Hyperdraw exports the composited canvas: every visible layer, in order, flattened into a single image and saved as a lossless PNG.
The quick way, from the canvas: Context Menu
You can right-click the canvas (or long-press on mobile), then choose:
- Save Visible Canvas - flattens the visible layers into the gallery (no download). From there you can download it later, view it full-screen, or reuse it on the canvas.
- The Snapshot & Download action does the same and saves the PNG to disk.
The context menu path bakes in the document background colour if you’ve set one; if your document background is transparent, so would the the export be.
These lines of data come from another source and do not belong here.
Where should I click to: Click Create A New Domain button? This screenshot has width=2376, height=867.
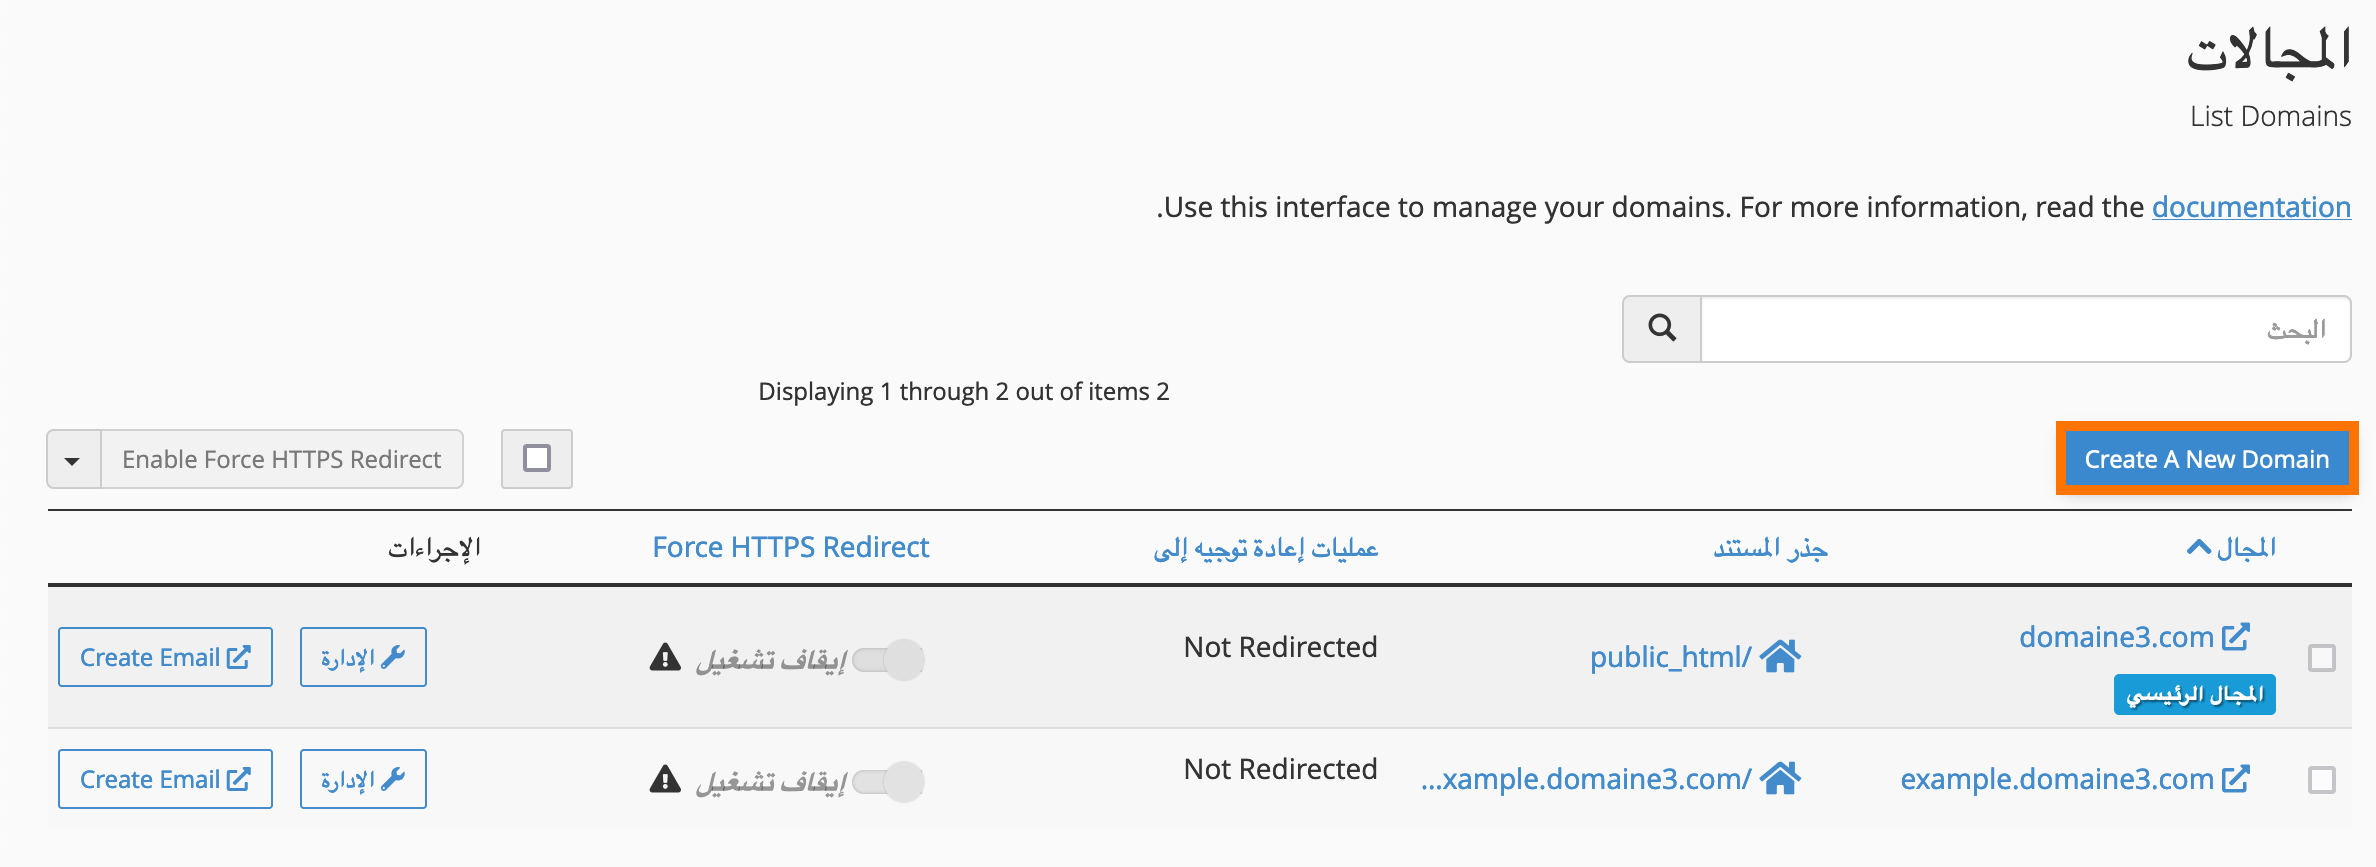coord(2207,459)
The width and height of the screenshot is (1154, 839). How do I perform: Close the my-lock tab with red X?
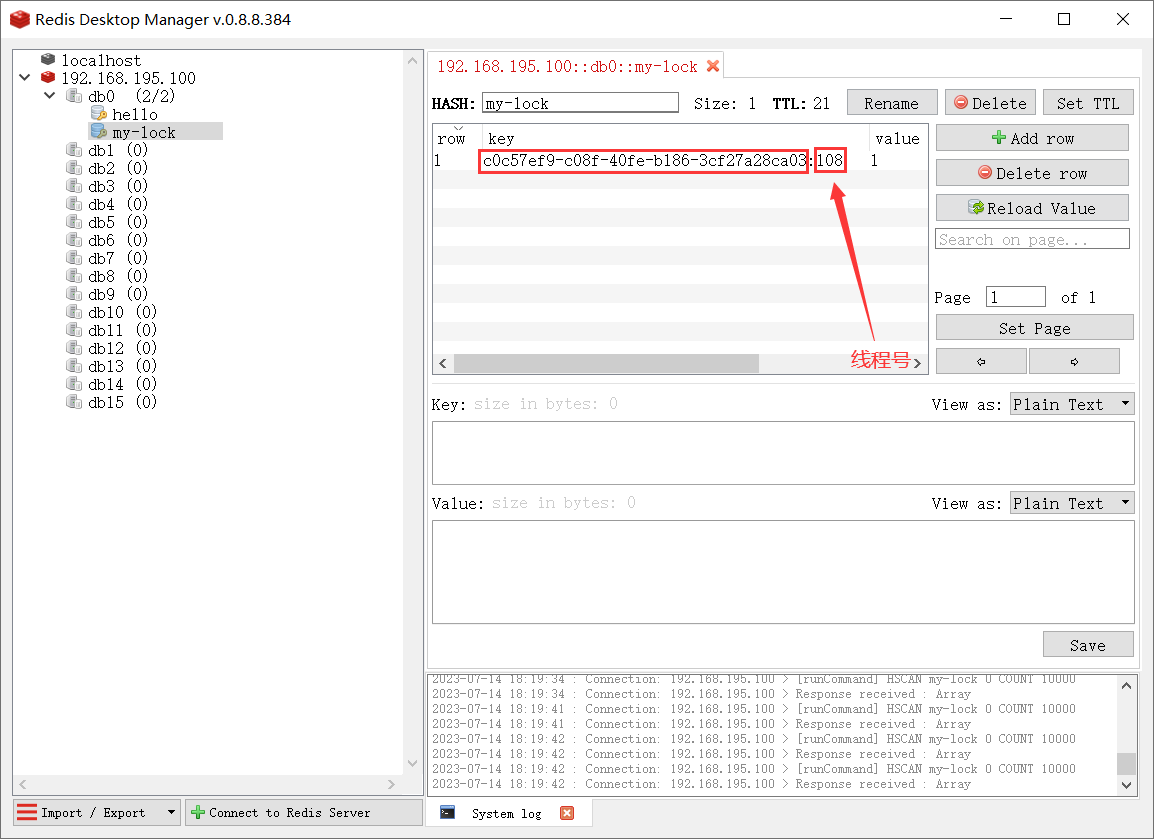713,66
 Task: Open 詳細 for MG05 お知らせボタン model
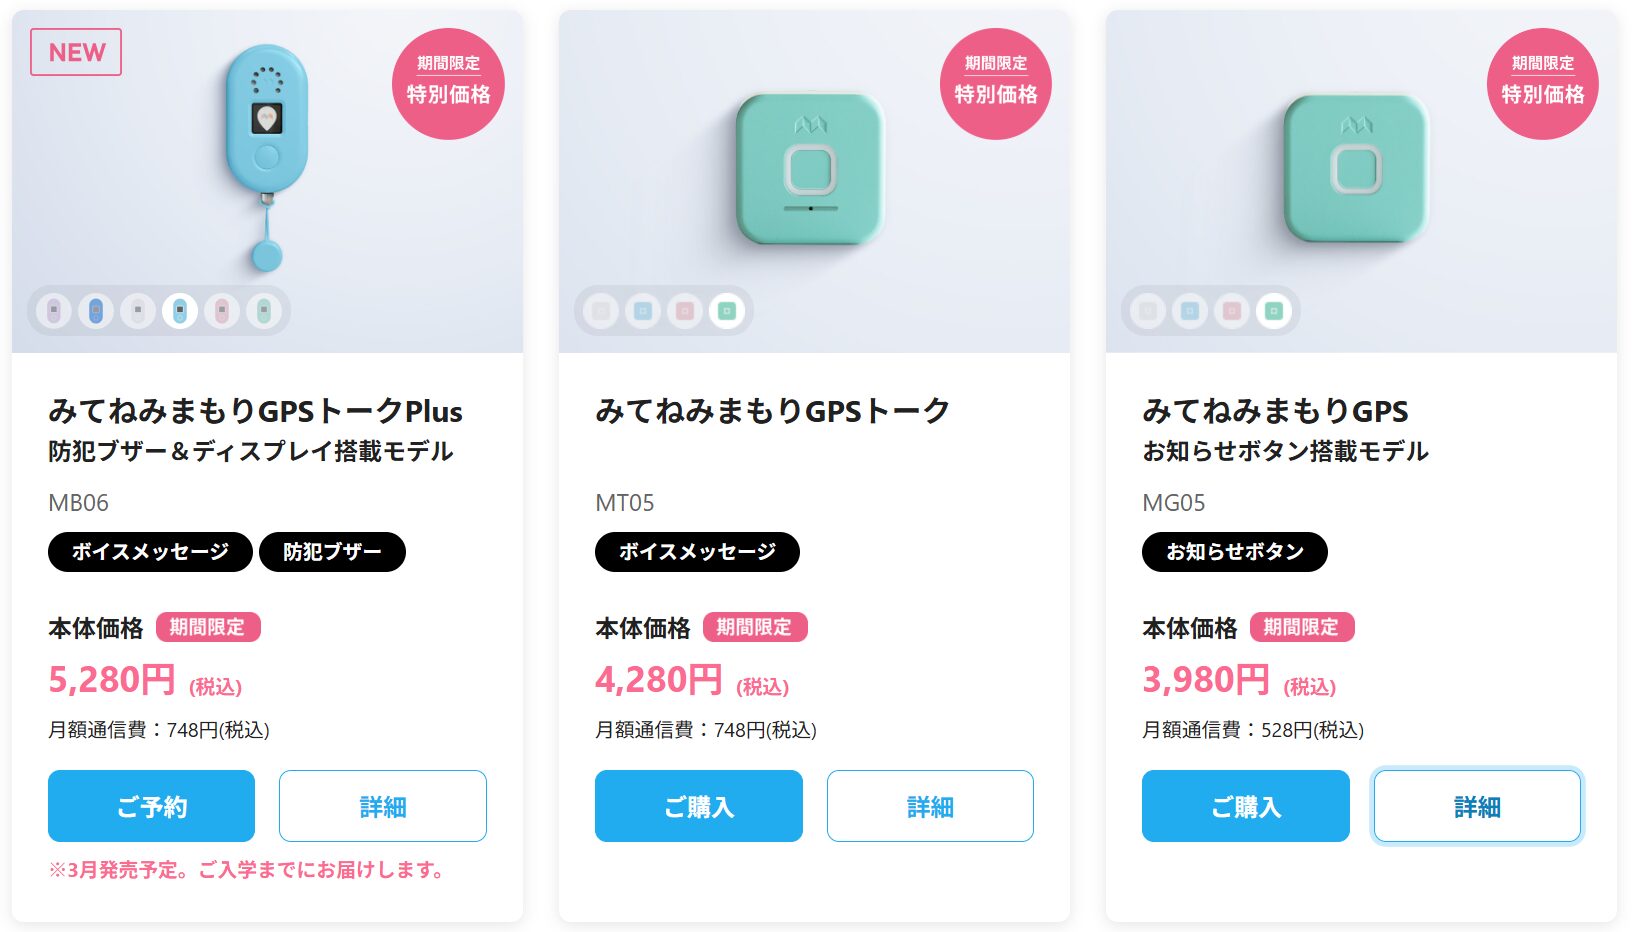(x=1477, y=806)
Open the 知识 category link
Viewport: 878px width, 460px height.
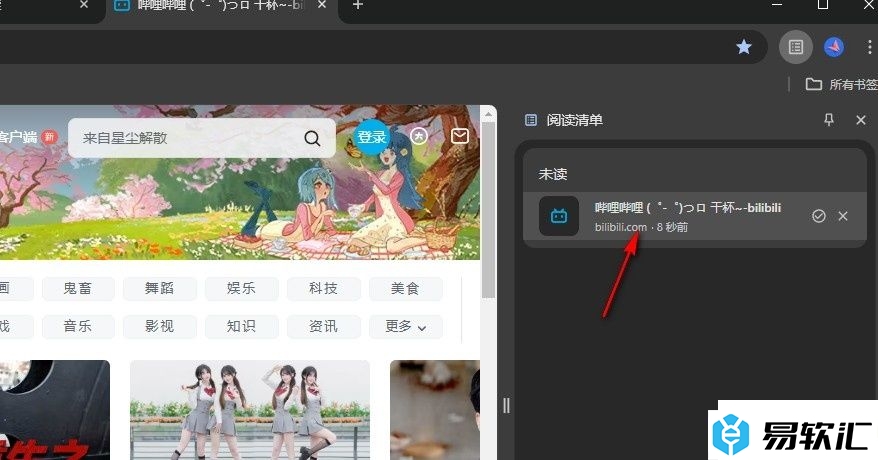[x=241, y=326]
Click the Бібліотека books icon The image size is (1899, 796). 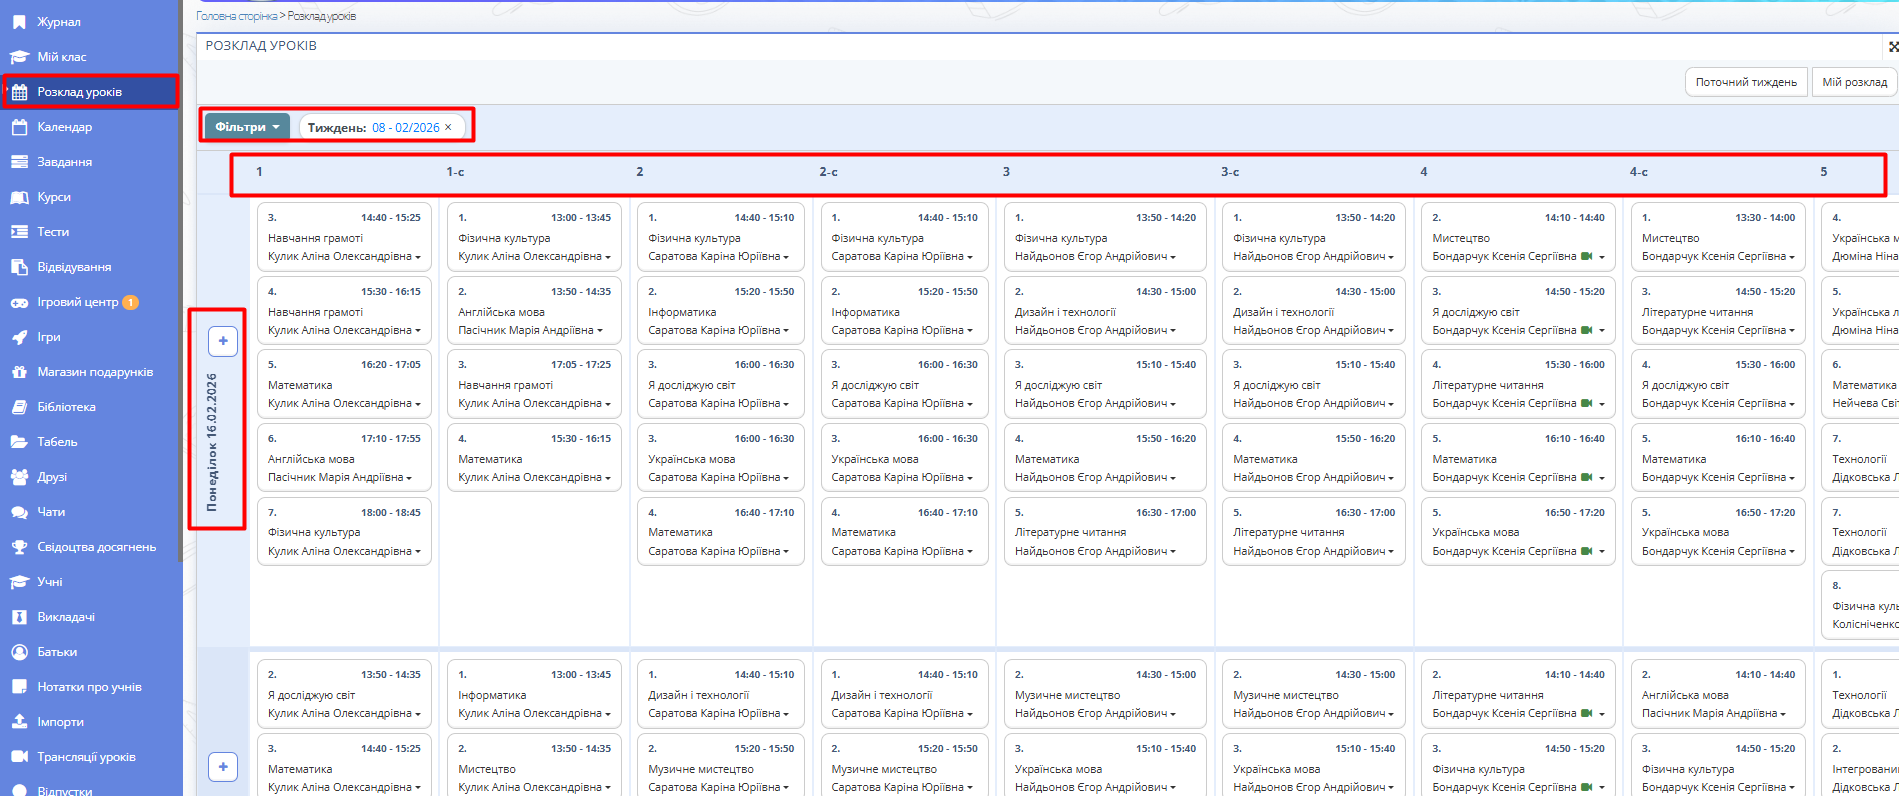(19, 407)
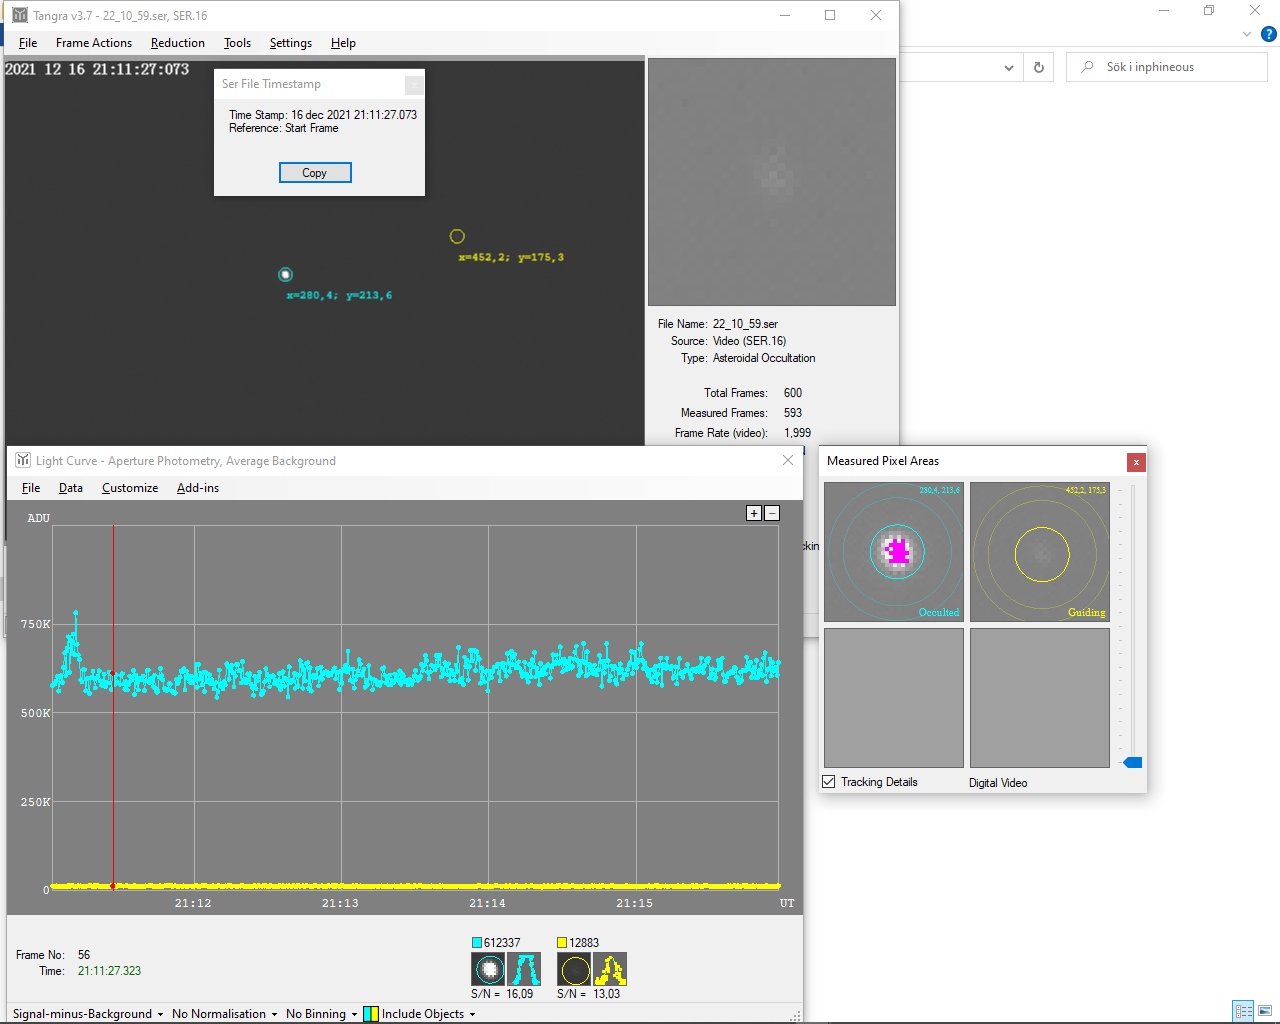Screen dimensions: 1280x1024
Task: Expand the No Normalisation dropdown
Action: [224, 1014]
The easy to remember way: Snapshot & Download
- Open the ☰ menu (top-left) and choose Download ….
- In the panel, click 📸 Snapshot & Download.
That’s it. Hyperdraw flattens all visible layers, adds the result to your
gallery, and downloads the PNG to your browser’s downloads folder. The file is
named hyperdraw-<date>-<id>.png.
This path keeps transparency: anywhere your layers are transparent, the exported PNG is transparent too - no background is painted in.
From the Fullscreen gallery
While browsing or reviewing in full-screen mode, clicking the Download button in the top toolbar will allow you do do it without interrupting the flow. The image is saved to your downloads folder as-is. (The same button works for video, audio, 3D models, and text assets - each downloads in its own format.)
Downloading many at once
The same ☰ menu → Download … panel lets you grab a batch:
- Select the assets you want (or Select All).
- Choose Download Selected as ZIP for one archive, or Download Selected (individual) to save each file separately.
ZIP filenames inside the archive follow the same
hyperdraw-<date>-<id>.png pattern, and duplicates are automatically numbered.
Good to know
- Always PNG, always lossless. The composite is encoded at full quality - ideal for screenshots, sharable references, and anything with hard edges.
- Exports match your document size. There is no resolution cap; the PNG is produced at the canvas’s own pixel dimensions.
- Hidden layers are skipped. Only visible layers are composited, in their stacking order, honouring each layer’s opacity and blend mode.
For photographs or AI-generated imagery, a lossy format is often a better size trade-off - but Hyperdraw’s canvas snapshot export is PNG only, so we preserve all the pixels that were in the source image.
What about imported JPEGs (or WebP, GIF…)?
Downloading an imported or generated asset is different from a canvas snapshot: Hyperdraw never re-encodes it. You get the original bytes, unchanged - a JPEG stays a JPEG, a WebP stays a WebP.
There is one wrinkle to know about:
- The single-image Download buttons (full-screen toolbar and the per-item
button in the Download panel) always name the file
….png, even when the bytes are JPEG/WebP/GIF. The contents are untouched and any image viewer will still open them, but you may want to correct the extension by hand. - The Download Selected as ZIP path gets the name right: each file is
labelled by its true type (
.jpg,.webp,.gif, …) from the asset’s content type.
So if you care about correct file extensions for a batch of mixed-format imports, prefer the ZIP download.